## Selected excerpt
+ + + + +

The architecture may support several varieties of endpoint objects, and each variety of endpoint object may be instantiated multiple times. As an example, there may be an endpoint object relating to a user's personal Internet service provider account (e.g., MSN.COM) and another endpoint object relating to the user's corporate Internet account (e.g., MICROSOFT.COM). The user may be logged in to service providers using the personal account on multiple devices (e.g., a handheld computing device and a desktop computing device) and may also be logged in using the corporate account on some of the devices (e.g., the desktop computing device). Thus, there may be two instances relating to the URI associated with the personal account. Individual instances of endpoint objects may then be uniquely identified by a combination of a uniform resource locator (“URI”) and an endpoint identifier (“EID”). As an example, an endpoint object may be identified by the URI user@MSN.COM and by the EID “1234.” As previously described, the EID may be used to particularly distinguish an instance of an endpoint object from another instance of an endpoint object that is associated with the same URI.
An endpoint object may provide a “data” interface and a “signaling” interface. The data interface may include methods, events, and properties relating to data that is published or subscribed to by the endpoint object. By publishing or subscribing to data, an application may provide data or be notified of changes to data. The signaling interface may provide methods, events, and properties relating to controlling signaling of the endpoint object. As examples, signaling characteristics may include creating or joining sessions, entering or leaving conversations, accepting or declining invitations, and other signals.
The illustrated endpoint object 200 comprises a profile component 201, publishing and subscribing component 202, signaling component 204, and protocol stack component 206.

+ + + + +

## Written exercise 1
Reproduce every row word for word, leaving out the picture.
The rows and the text come from unrelated sources.

+ + + + +

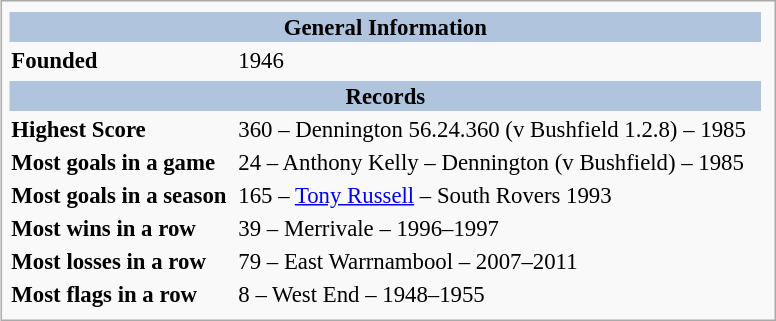
Most goals in a season (122, 195)
1946 (499, 60)
Highest Score (122, 129)
8 – West End – 1948–1955 (499, 294)
39 – Merrivale – 1996–1997 (499, 228)
79 – East Warrnambool – 2007–2011 (499, 261)
General Information (386, 27)
Most flags in a row (122, 294)
165 – Tony Russell – South Rovers 1993 (499, 195)
24 – Anthony Kelly – Dennington (v Bushfield) – 1985 (499, 162)
Founded (122, 60)
360 – Dennington 56.24.360 (v Bushfield 1.2.8) – 1985 (499, 129)
Most losses in a row (122, 261)
Records (386, 96)
Most wins in a row (122, 228)
Most goals in a game (122, 162)
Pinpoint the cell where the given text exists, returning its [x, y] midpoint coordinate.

+ + + + +

## Written exercise 2
According to the excerpt on endpoint objects, which two interfaces may an endpoint object provide?

## Written answer 1
Most goals in a season (122, 195)
1946 (499, 60)
Highest Score (122, 129)
8 – West End – 1948–1955 (499, 294)
39 – Merrivale – 1996–1997 (499, 228)
79 – East Warrnambool – 2007–2011 (499, 261)
General Information (386, 27)
Most flags in a row (122, 294)
165 – Tony Russell – South Rovers 1993 (499, 195)
24 – Anthony Kelly – Dennington (v Bushfield) – 1985 (499, 162)
Founded (122, 60)
360 – Dennington 56.24.360 (v Bushfield 1.2.8) – 1985 (499, 129)
Most losses in a row (122, 261)
Records (386, 96)
Most wins in a row (122, 228)
Most goals in a game (122, 162)
Pinpoint the cell where the given text exists, returning its [x, y] midpoint coordinate.

## Written answer 2
A data interface and a signaling interface.